Subway Blues
By Scott Smith in Arts & Entertainment on Jan 11, 2005 7:00PM
Bringing a movie about Mississippi blues to Chicago may seem a bit like bringing coal to Newcastle. We Chicagoans are a boastful lot so we’ll be happy to tell our Mississippi friends about our excellent blues scene (that serves both the tourists and the purists) and inform you that we’re the home of one of the premier blues labels—Alligator Records. Of course, your Mississippi friends might just as well turn around and point out that the cities of Jackson and Clarksdale gave birth to the child that eventually grew up to be post-war Chicago blues. Not to mention several of the artists that gained fame in Chicago blues were born in “The Magnolia State” (Howlin’ Wolf, Muddy Waters and Pinetop Perkins to name a few). And thanks just the same but they’ve got their own legendary blues label in Malaco Records, onetime home of such legends as Bobby “Blue” Bland, Z.Z. Hill, and Latimore. As for live music…
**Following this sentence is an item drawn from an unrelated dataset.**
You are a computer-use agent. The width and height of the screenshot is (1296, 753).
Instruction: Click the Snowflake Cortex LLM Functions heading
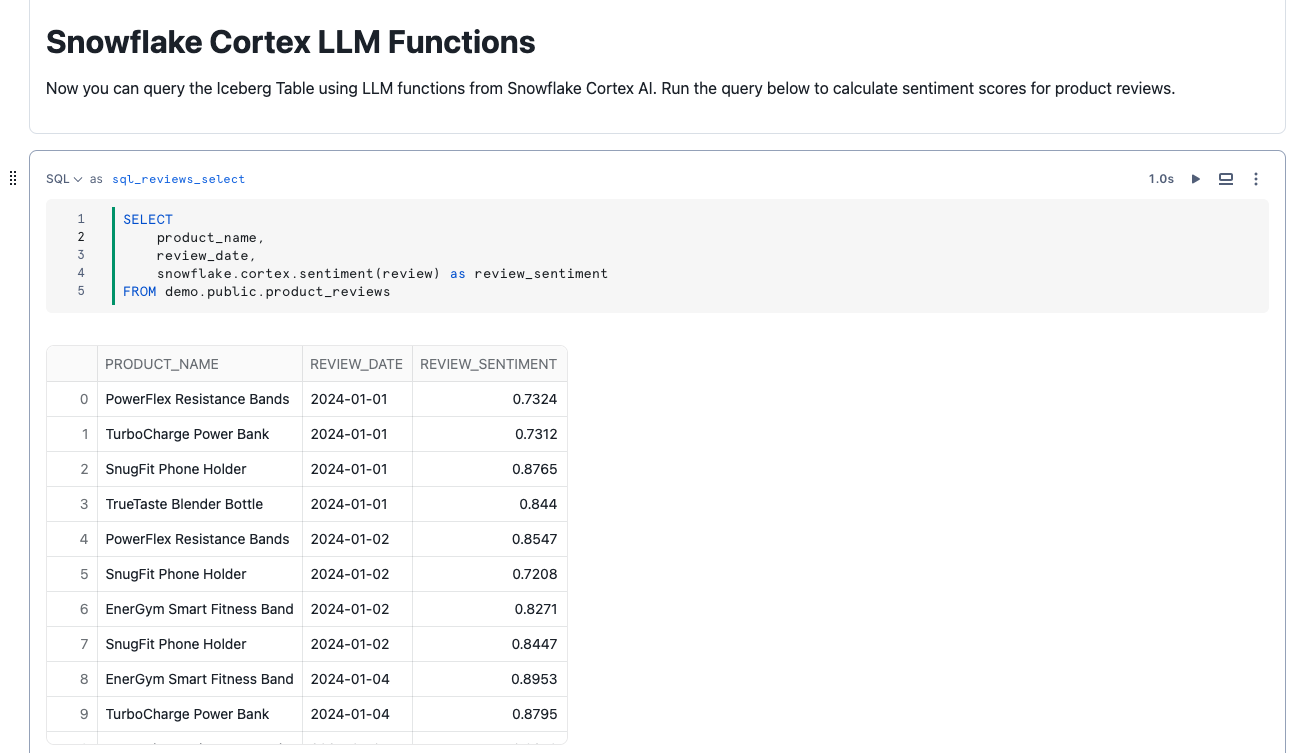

That’s where Robert Mugge’s film Last of the Mississippi Jukes steps into the picture. Mugge’s bona fides in documenting the blues had been well-established thanks to previous works like Hellhounds on My Trail and Deep Blues. Filmed in the spring of 2002, Mississippi Jukes seeks to capture the history, the feeling, and the music of Mississippi’s juke joints, which have been near extinction for the last several years.
Performances by legends like Eddie Cotton and Bobby Rush (no, this one) and relative upstarts like Alvin “Youngblood” Hart (right) give the film weight but it’s the late-night-into-early-morning performances of the Subway Lounge house band and its round robin series of guests that illustrate how the art of the blues was not just life to so many but also life-sustaining.
Last of the Mississippi Jukes is showing at The Gene this Wednesday at 8 PM and Sunday the 16th at 5 PM.